São coisas que se não devem
entrever; pelo menos, além de um tanto. São outras coisas, conforme
pude distinguir, muito mais tarde — por último — num espelho. Por aí,
perdoe-me o detalhe, eu já amava — já aprendendo, isto seja, a
conformidade e a alegria. E… Sim, vi, a mim mesmo, de novo, meu rosto, um
rosto; não este, que o senhor razoavelmente me atribui.
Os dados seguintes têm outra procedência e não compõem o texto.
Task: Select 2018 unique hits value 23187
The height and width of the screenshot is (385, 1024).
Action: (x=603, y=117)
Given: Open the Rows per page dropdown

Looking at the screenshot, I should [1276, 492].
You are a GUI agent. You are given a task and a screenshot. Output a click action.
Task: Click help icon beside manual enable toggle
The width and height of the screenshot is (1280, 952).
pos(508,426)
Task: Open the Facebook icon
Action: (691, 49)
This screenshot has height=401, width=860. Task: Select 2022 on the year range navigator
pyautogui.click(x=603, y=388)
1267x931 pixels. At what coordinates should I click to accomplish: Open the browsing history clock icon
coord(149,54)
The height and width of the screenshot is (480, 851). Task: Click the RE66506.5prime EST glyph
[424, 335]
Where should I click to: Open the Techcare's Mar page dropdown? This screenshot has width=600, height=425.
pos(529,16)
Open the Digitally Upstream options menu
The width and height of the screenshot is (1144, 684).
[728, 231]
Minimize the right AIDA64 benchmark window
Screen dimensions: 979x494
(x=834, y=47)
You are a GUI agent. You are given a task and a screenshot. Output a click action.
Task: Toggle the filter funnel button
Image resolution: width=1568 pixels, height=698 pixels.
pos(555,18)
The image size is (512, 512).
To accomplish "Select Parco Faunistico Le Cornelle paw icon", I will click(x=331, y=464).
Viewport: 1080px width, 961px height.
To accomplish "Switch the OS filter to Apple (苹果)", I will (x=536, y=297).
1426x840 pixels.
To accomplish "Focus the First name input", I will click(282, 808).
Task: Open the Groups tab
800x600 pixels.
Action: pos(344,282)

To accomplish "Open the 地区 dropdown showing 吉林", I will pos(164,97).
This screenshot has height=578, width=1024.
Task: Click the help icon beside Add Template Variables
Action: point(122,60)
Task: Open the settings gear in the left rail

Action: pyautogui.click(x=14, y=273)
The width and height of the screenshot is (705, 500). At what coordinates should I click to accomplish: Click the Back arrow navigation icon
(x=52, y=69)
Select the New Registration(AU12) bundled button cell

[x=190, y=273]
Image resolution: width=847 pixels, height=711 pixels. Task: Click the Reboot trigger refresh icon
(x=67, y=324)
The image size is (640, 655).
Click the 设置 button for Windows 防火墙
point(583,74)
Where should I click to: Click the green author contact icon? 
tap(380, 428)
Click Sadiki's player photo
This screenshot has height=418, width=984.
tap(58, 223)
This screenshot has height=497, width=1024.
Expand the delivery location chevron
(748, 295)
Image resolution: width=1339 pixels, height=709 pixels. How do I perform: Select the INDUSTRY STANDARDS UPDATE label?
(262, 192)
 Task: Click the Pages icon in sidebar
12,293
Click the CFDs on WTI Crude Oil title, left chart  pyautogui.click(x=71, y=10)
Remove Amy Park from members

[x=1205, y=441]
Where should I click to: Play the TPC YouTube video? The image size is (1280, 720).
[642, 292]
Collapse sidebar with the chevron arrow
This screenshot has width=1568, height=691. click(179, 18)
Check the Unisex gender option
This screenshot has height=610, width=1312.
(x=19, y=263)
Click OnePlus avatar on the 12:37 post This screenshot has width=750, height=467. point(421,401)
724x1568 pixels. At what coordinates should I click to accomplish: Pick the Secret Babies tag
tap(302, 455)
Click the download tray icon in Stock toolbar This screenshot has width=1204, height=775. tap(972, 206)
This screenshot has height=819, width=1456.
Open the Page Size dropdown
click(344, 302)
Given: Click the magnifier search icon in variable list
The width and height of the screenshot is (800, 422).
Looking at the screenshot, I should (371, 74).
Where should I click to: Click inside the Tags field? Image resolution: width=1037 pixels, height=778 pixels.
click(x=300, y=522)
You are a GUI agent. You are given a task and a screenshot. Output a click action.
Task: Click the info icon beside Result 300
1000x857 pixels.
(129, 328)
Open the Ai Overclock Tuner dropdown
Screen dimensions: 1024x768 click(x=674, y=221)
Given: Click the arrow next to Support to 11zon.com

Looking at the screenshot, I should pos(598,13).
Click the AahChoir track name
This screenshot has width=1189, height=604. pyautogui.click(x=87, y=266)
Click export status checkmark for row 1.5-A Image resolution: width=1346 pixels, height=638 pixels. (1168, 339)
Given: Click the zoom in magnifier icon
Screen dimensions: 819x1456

Mas o
ainda-nem-rosto — quase delineado, apenas — mal emergindo, qual uma flor
pelágica, de nascimento abissal… E era não mais que: rostinho de menino, de
menosque-menino, só. Só. Será que o senhor nunca compreenderá?
Devia ou não devia
contar-lhe, por motivos de talvez. Do que digo, descubro, deduzo. Será, se?
Apalpo o evidente? Tresbusco. Será este nosso desengonço e mundo o plano —
intersecção de planos — onde se completam de fazer as almas?
Se sim, a “vida” consiste em experiência
extrema e séria; sua técnica — ou pelo menos parte — exigindo o consciente
alijamento, o despojamento, de tudo o que obstrui o crescer da alma, o que a
atulha e soterra? Depois, o “salto mortale”… — digo-o, do jeito, não
porque os acrobatas italianos o aviventaram, mas por precisarem de toque e
timbre novos as comuns expressões, amortecidas… E o julgamento-problema,
podendo sobrevir com a simples pergunta: — “Você chegou a existir?”
Sim? Mas, então, está irremediavelmente
destruída a concepção de vivermos em agradável acaso, sem razão nenhuma,
num vale de bobagens? Disse. Se me permite, espero, agora, sua opinião, mesma,
do senhor, sobre tanto assunto. Solicito os reparos que se digne dar-me, a
mim, servo do senhor, recente amigo, mas companheiro no amor da ciência,
de seus transviados acertos e de seus esbarros titubeados. Sim?